Copy the lines of the data below word for word, beginning at the line that contains "The image size is (1317, 896)." and stopping after the line that contains "Action: point(87,127)".

BEGIN

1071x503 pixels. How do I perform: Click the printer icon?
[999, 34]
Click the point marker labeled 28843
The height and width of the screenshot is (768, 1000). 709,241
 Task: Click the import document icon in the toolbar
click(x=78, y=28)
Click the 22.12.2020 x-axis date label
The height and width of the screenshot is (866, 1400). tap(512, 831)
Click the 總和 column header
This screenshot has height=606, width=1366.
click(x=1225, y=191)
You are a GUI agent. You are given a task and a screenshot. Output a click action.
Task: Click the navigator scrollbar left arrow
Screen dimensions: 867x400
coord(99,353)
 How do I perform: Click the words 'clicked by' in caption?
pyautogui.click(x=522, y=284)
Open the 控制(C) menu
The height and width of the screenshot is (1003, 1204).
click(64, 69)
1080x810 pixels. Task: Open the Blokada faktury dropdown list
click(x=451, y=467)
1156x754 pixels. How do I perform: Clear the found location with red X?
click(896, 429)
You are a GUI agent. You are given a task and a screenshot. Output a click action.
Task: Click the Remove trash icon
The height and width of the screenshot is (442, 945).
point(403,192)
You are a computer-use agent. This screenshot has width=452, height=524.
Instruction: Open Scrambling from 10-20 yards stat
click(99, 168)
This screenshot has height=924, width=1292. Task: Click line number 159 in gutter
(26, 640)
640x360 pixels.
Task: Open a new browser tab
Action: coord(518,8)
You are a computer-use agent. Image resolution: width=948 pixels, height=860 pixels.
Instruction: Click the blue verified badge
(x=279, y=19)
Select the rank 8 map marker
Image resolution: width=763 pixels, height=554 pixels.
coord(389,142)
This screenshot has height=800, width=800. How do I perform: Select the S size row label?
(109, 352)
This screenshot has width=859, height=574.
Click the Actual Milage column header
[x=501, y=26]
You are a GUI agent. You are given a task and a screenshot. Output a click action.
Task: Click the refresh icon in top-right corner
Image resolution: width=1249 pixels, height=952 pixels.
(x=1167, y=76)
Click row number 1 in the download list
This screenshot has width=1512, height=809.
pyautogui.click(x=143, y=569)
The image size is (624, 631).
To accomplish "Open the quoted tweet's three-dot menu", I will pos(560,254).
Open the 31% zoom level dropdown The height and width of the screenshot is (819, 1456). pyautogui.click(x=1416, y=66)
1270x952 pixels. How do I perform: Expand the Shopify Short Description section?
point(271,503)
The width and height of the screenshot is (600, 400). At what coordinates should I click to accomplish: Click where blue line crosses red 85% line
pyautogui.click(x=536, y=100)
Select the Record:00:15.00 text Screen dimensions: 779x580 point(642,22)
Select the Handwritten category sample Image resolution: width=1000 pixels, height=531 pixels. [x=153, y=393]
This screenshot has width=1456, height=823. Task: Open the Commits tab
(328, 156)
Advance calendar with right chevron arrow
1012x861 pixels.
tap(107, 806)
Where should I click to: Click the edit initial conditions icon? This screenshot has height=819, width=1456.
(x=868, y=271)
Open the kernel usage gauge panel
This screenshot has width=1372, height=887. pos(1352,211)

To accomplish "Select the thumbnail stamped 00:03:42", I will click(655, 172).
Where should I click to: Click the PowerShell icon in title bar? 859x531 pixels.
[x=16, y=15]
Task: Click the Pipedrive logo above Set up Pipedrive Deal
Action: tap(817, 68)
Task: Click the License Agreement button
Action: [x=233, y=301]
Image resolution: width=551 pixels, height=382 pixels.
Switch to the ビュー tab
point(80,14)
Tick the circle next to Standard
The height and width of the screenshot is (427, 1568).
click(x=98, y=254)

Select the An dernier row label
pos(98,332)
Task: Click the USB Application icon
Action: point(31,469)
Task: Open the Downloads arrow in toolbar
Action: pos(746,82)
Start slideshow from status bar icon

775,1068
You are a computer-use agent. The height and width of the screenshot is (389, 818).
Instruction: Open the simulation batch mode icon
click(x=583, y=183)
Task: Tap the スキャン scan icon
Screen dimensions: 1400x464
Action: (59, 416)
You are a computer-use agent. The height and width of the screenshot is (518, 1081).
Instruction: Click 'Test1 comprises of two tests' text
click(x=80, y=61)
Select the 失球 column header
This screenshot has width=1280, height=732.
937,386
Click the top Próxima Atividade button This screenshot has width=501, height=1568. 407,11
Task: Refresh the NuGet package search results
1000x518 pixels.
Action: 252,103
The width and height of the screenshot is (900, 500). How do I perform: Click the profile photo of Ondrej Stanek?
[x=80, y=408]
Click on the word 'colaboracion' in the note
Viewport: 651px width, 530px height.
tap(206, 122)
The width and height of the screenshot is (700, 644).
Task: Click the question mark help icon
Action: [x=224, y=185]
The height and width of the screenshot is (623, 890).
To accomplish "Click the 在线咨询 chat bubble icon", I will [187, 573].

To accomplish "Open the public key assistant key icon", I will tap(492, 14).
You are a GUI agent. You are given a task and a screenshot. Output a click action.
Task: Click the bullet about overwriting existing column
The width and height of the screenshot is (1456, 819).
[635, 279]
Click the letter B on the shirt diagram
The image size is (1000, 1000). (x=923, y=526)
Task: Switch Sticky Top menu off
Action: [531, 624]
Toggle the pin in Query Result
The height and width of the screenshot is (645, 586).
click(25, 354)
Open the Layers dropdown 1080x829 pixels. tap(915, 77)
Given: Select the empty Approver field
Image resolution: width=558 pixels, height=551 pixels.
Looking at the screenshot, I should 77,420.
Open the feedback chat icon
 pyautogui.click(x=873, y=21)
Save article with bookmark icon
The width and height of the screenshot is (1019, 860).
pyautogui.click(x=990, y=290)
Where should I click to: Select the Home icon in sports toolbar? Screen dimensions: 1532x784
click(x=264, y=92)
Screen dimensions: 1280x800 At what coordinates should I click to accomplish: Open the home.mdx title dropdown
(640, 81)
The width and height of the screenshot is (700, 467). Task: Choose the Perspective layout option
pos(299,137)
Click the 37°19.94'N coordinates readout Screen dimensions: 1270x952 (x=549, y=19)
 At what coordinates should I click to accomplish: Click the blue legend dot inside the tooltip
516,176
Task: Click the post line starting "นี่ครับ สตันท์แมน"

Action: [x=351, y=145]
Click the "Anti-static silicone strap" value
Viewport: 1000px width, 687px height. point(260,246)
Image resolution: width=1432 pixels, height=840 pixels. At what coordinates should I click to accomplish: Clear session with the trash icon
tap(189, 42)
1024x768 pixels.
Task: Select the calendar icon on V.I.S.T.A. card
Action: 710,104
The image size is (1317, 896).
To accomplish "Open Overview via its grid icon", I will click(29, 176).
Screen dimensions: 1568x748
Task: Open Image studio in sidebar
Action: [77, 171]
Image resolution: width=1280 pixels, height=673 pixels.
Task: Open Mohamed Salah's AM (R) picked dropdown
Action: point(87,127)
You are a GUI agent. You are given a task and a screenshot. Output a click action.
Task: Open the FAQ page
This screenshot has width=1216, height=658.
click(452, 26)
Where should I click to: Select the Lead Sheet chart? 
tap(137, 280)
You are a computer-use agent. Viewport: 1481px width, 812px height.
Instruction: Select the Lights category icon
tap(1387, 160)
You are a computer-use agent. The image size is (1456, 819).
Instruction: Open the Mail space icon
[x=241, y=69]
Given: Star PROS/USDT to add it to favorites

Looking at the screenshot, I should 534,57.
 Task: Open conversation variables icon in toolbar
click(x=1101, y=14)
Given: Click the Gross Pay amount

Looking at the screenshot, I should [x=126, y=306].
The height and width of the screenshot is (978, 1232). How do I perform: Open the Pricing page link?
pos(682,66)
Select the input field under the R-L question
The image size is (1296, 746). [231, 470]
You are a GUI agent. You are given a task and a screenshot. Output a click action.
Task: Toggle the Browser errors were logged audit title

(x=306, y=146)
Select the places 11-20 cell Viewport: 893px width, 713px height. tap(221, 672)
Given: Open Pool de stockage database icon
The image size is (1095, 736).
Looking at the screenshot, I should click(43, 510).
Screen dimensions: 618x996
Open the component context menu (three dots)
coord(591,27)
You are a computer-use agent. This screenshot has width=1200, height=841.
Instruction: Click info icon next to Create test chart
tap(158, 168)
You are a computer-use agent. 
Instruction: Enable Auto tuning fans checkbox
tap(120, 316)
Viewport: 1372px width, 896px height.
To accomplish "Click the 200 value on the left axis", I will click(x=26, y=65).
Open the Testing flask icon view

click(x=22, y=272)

END

→ Reply to the exercise
The image size is (1317, 896).
To accomplish "Open Overview via its grid icon", I will click(29, 176).
Screen dimensions: 1568x748
Task: Open Image studio in sidebar
Action: [77, 171]
Image resolution: width=1280 pixels, height=673 pixels.
Task: Open Mohamed Salah's AM (R) picked dropdown
Action: point(87,127)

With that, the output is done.